▶ GIVEN DATA:

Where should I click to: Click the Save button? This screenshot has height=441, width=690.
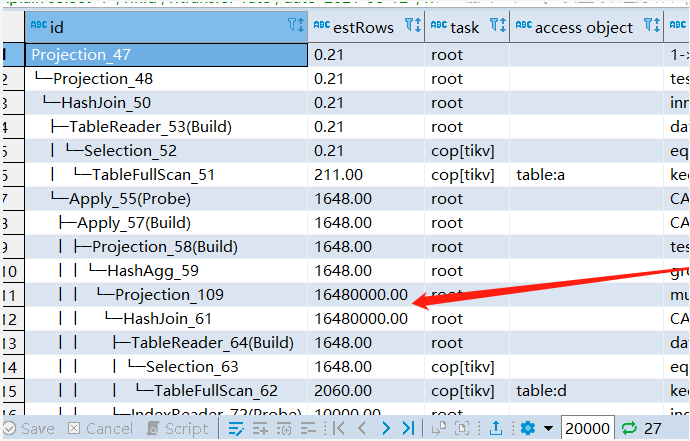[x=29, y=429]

--

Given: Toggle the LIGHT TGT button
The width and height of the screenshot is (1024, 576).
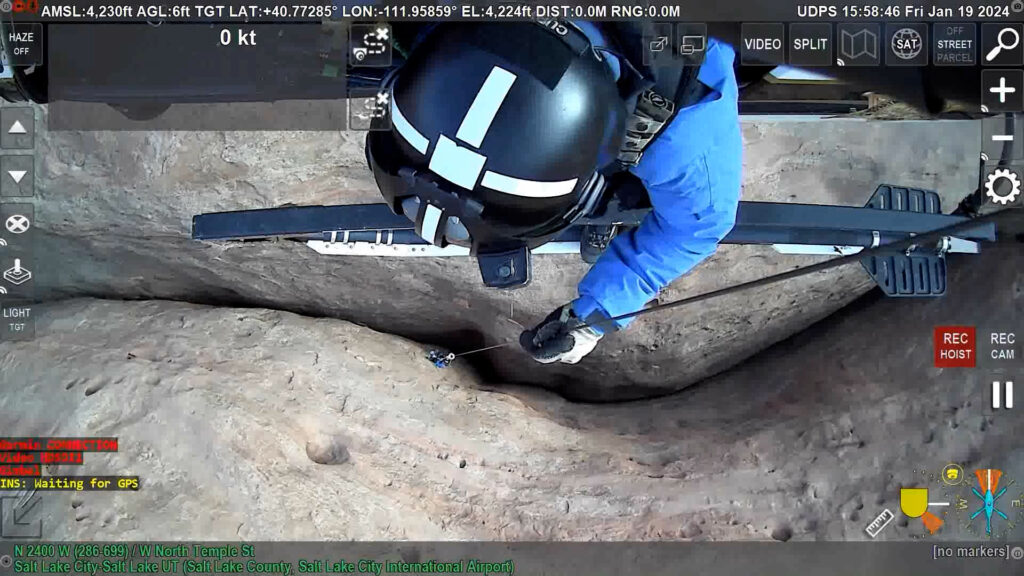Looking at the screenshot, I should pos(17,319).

--

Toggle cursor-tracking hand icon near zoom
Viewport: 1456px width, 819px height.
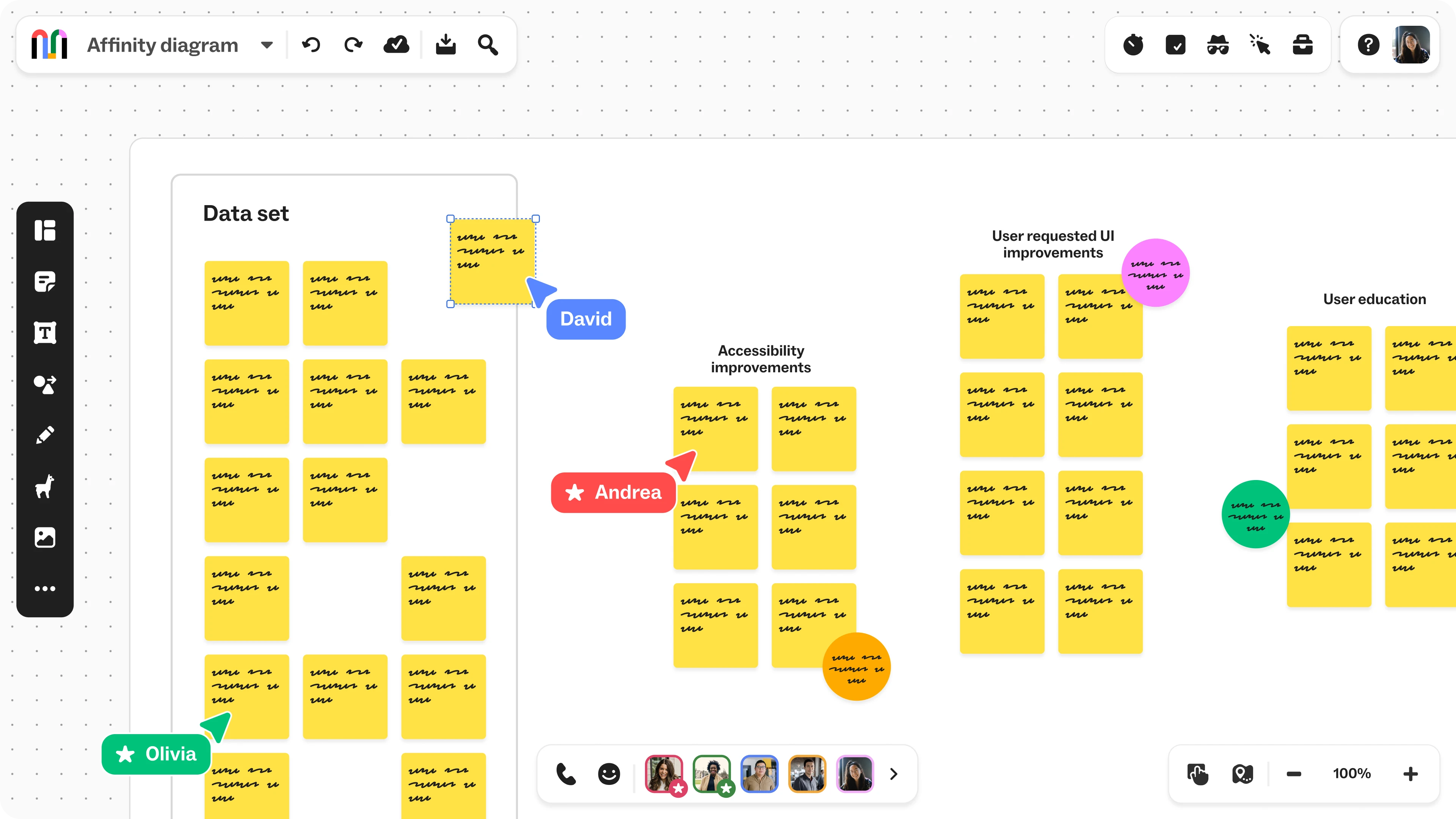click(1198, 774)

▶ TASK PROMPT:
Return every line from the entries above that includes the word "Toggle".

▶ EXPECTED OUTPUT:
Given: Toggle the LIGHT TGT button
Toggle cursor-tracking hand icon near zoom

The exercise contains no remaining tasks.